KickThemOut v3 is a complete ground-up rewrite in Rust of a classic network administration tool. It lets you selectively disconnect devices from your local network using ARP spoofing — a technique that manipulates the Address Resolution Protocol to intercept or disrupt traffic between devices and the gateway.
The "v3" represents a full standalone rebuild, not an incremental update. The goal was to take the core concept of network device management and deliver it with modern tooling: Rust's memory safety, an interactive terminal interface, and automatic cleanup when you're done.
Scans your /24 subnet using ARP requests, identifying every connected device with its IP, MAC address, and hardware vendor.

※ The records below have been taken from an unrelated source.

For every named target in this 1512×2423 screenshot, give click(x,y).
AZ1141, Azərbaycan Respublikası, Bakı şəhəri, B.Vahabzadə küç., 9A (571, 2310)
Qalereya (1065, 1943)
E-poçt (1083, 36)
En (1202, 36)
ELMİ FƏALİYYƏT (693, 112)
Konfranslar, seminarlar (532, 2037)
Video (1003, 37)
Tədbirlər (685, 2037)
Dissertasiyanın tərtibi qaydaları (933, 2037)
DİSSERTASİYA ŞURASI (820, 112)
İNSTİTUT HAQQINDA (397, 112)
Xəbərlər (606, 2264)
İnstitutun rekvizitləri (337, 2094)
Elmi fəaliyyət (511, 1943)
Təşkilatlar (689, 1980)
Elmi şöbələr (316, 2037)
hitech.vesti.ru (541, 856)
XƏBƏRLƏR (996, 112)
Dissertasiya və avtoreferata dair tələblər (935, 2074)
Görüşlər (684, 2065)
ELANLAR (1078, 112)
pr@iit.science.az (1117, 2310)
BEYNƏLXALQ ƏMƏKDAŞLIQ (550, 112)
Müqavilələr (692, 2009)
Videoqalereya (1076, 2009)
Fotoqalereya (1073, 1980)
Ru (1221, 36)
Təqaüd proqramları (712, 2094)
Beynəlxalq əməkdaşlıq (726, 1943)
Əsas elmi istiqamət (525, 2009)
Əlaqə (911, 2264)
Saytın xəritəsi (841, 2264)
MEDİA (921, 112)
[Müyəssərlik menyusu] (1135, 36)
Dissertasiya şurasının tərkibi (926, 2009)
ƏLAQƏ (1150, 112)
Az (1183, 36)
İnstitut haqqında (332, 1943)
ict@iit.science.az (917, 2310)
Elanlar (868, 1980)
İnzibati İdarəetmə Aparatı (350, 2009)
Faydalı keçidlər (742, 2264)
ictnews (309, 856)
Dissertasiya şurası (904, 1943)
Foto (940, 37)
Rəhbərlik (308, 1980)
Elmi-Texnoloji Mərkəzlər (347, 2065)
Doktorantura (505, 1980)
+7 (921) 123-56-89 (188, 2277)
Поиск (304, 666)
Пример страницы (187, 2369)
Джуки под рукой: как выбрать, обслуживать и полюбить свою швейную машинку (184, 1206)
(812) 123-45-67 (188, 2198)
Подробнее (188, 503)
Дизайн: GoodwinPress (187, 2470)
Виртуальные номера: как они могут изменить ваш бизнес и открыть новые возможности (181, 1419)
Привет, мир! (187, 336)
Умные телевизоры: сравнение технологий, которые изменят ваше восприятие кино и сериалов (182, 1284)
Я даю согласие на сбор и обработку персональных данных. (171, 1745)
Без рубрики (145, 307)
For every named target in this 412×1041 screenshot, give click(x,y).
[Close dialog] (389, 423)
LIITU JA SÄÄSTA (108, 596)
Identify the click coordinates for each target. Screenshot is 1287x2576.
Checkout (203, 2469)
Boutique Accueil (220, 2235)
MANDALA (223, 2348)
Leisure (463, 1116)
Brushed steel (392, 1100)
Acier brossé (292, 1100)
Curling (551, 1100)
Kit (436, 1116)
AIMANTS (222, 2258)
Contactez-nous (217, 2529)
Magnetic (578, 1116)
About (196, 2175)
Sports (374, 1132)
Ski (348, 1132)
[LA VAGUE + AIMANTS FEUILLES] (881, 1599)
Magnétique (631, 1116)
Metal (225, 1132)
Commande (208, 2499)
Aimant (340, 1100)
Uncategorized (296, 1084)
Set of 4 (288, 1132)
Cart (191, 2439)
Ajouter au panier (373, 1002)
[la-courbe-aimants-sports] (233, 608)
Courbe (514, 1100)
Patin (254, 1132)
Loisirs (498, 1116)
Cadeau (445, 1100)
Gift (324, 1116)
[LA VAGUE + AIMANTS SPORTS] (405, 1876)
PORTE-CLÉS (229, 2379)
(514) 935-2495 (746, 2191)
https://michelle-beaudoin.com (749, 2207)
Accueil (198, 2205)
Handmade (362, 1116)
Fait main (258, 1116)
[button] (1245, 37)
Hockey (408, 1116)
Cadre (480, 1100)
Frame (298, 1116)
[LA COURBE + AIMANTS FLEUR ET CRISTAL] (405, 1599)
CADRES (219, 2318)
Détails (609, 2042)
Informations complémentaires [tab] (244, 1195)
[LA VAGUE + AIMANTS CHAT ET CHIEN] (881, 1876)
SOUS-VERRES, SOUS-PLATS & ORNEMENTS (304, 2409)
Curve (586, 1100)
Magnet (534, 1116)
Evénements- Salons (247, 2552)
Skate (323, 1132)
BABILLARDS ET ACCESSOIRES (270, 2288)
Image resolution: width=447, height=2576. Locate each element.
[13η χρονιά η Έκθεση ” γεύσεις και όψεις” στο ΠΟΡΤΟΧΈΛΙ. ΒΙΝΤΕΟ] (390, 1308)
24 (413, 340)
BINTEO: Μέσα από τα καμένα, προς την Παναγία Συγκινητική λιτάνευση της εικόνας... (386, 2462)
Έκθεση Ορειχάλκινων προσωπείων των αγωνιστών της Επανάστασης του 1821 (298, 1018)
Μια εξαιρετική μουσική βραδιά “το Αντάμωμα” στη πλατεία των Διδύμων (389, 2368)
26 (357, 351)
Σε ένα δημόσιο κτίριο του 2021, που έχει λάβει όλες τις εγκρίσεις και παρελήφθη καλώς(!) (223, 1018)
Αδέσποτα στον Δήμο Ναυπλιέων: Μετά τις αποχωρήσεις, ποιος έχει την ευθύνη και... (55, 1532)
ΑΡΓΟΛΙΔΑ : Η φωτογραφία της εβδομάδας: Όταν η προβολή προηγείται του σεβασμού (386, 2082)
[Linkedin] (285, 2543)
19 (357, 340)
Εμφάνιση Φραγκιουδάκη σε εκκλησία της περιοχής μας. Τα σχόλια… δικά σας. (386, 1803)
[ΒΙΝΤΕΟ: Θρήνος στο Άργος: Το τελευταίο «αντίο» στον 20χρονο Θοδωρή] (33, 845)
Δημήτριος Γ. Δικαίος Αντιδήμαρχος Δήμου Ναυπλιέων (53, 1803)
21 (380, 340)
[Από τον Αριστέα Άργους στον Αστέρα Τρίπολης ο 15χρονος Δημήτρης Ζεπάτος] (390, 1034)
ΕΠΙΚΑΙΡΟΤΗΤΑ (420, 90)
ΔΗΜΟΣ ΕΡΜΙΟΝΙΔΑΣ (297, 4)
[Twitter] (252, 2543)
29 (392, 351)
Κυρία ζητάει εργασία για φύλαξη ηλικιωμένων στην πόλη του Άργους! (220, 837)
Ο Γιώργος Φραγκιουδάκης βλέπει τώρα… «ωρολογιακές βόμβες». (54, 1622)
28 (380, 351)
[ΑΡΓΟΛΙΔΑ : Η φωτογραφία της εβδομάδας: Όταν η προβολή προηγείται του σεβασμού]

Navigate discovered devices with arrow keys and spacebar. Pick individual targets, select multiple devices, or choose the entire network.
Sends crafted ARP packets that poison the target's ARP cache, redirecting traffic away from the real gateway and effectively disconnecting the device.
When you stop the tool, ARP tables are automatically restored to their correct state. No permanent damage to the network.
ARP operates on trust — devices accept ARP replies without verification. KickThemOut exploits this by sending false ARP replies that associate the gateway's IP with an invalid MAC address, causing the target device to send traffic to a non-existent destination.
Network tools that craft raw packets need to be reliable and precise. Rust's ownership model prevents the memory bugs that commonly plague low-level networking code in C. The tool requires root/sudo access for raw packet manipulation, so safety guarantees at the language level are especially valuable here.